▸ TO DO: Your task is to copy each line of the material that holds the word "screenshot".

▸ RECORDS TO USE:
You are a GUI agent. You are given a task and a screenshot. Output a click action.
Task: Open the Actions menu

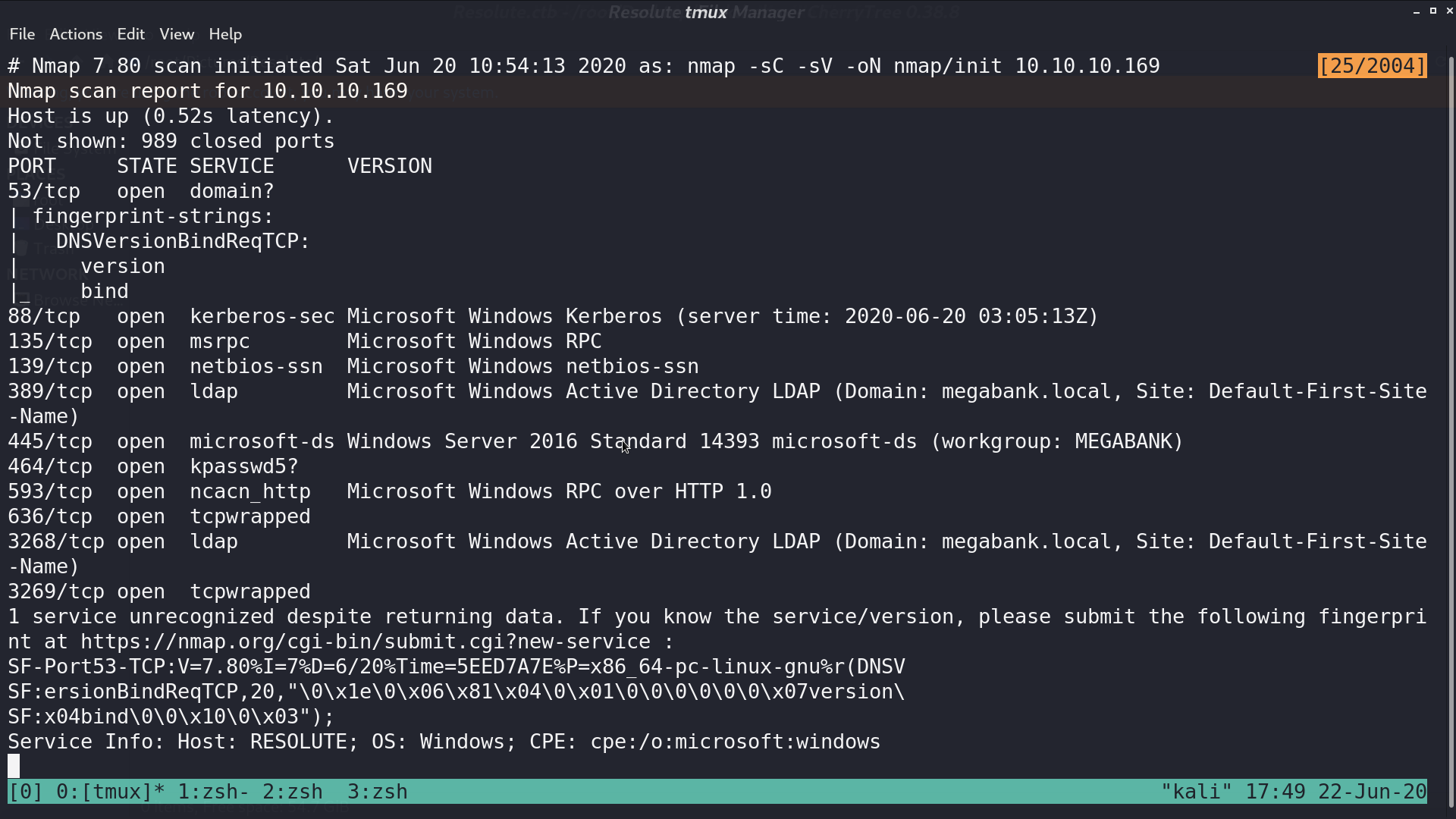point(76,34)
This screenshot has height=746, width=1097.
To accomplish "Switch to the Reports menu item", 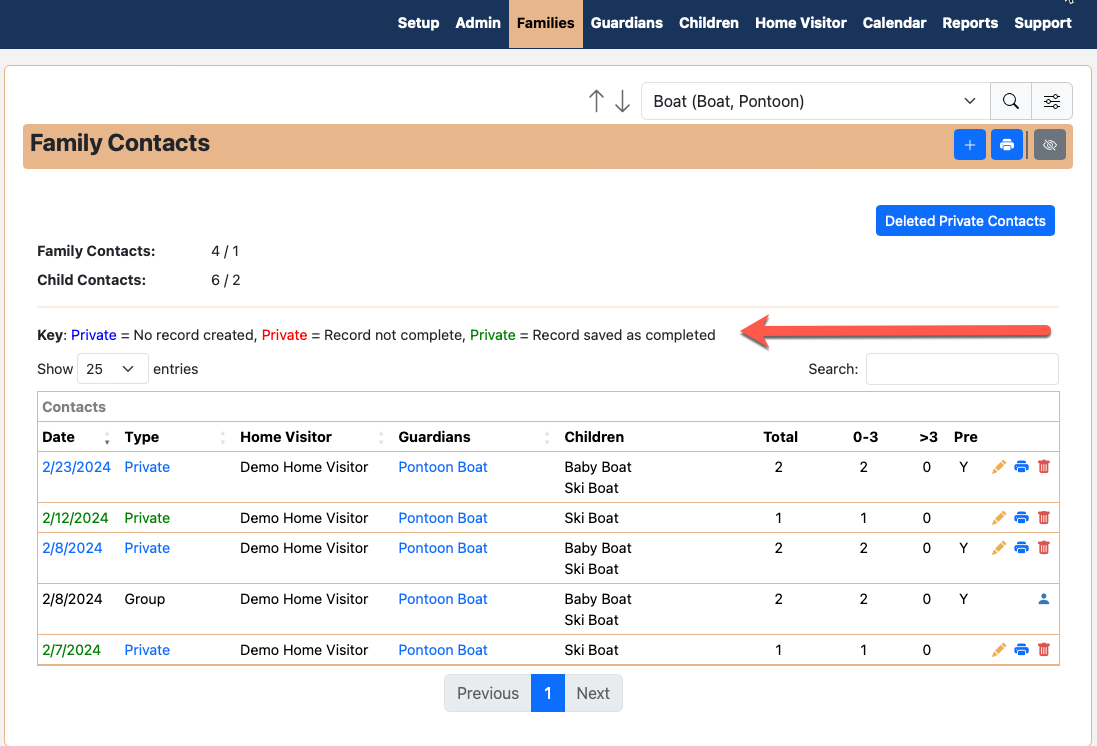I will [970, 23].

▸ WRITTEN SOLUTION:
You are a GUI agent. You are given a task and a screenshot. Output a click action.
This screenshot has height=746, width=1097.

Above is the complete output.